Stored data entries:

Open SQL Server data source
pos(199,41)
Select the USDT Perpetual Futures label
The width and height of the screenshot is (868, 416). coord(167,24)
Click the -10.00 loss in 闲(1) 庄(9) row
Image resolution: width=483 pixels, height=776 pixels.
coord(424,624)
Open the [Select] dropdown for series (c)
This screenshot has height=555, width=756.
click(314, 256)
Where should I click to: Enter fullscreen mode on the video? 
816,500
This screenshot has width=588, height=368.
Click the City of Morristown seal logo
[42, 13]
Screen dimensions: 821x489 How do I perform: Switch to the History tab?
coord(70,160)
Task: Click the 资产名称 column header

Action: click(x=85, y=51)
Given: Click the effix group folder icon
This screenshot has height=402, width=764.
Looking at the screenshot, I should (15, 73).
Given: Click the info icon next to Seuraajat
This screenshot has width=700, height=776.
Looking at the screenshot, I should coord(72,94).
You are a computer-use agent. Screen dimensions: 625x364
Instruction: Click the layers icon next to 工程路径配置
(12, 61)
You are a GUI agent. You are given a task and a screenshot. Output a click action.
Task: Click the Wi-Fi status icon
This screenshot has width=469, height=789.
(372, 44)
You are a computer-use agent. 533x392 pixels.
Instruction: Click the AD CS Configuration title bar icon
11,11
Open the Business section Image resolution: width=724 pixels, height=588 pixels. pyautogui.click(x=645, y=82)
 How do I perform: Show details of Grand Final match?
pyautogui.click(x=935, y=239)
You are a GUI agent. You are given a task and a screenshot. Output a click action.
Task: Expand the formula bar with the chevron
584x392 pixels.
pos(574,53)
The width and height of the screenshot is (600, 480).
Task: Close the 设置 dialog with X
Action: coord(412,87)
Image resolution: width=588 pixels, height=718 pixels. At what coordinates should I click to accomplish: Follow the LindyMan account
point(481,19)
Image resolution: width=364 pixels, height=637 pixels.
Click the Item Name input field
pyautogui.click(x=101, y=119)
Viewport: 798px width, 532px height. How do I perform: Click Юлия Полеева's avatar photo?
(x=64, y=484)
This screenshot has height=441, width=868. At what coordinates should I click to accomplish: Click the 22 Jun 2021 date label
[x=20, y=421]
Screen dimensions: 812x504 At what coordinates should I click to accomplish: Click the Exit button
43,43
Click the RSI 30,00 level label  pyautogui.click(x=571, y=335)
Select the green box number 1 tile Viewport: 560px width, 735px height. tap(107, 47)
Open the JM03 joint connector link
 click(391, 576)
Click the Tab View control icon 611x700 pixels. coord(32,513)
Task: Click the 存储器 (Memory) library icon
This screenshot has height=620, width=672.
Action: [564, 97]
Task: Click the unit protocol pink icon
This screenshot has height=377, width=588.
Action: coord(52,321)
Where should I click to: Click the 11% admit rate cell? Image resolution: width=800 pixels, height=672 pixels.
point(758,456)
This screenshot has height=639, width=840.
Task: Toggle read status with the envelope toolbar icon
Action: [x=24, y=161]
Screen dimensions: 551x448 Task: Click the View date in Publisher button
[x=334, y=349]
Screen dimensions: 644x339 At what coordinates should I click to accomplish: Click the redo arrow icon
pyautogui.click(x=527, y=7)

=== HOW TO COMPLETE THIS TASK ===
Output exactly the lines from the one containing "Screen dimensions: 812x504" through the last line of the entries, both ends included.

=== RESPONSE TO THE EXERCISE ===
Screen dimensions: 812x504 At what coordinates should I click to accomplish: Click the Exit button
43,43
Click the RSI 30,00 level label  pyautogui.click(x=571, y=335)
Select the green box number 1 tile Viewport: 560px width, 735px height. tap(107, 47)
Open the JM03 joint connector link
 click(391, 576)
Click the Tab View control icon 611x700 pixels. coord(32,513)
Task: Click the 存储器 (Memory) library icon
This screenshot has height=620, width=672.
Action: [564, 97]
Task: Click the unit protocol pink icon
This screenshot has height=377, width=588.
Action: coord(52,321)
Where should I click to: Click the 11% admit rate cell? Image resolution: width=800 pixels, height=672 pixels.
point(758,456)
This screenshot has height=639, width=840.
Task: Toggle read status with the envelope toolbar icon
Action: [x=24, y=161]
Screen dimensions: 551x448 Task: Click the View date in Publisher button
[x=334, y=349]
Screen dimensions: 644x339 At what coordinates should I click to accomplish: Click the redo arrow icon
pyautogui.click(x=527, y=7)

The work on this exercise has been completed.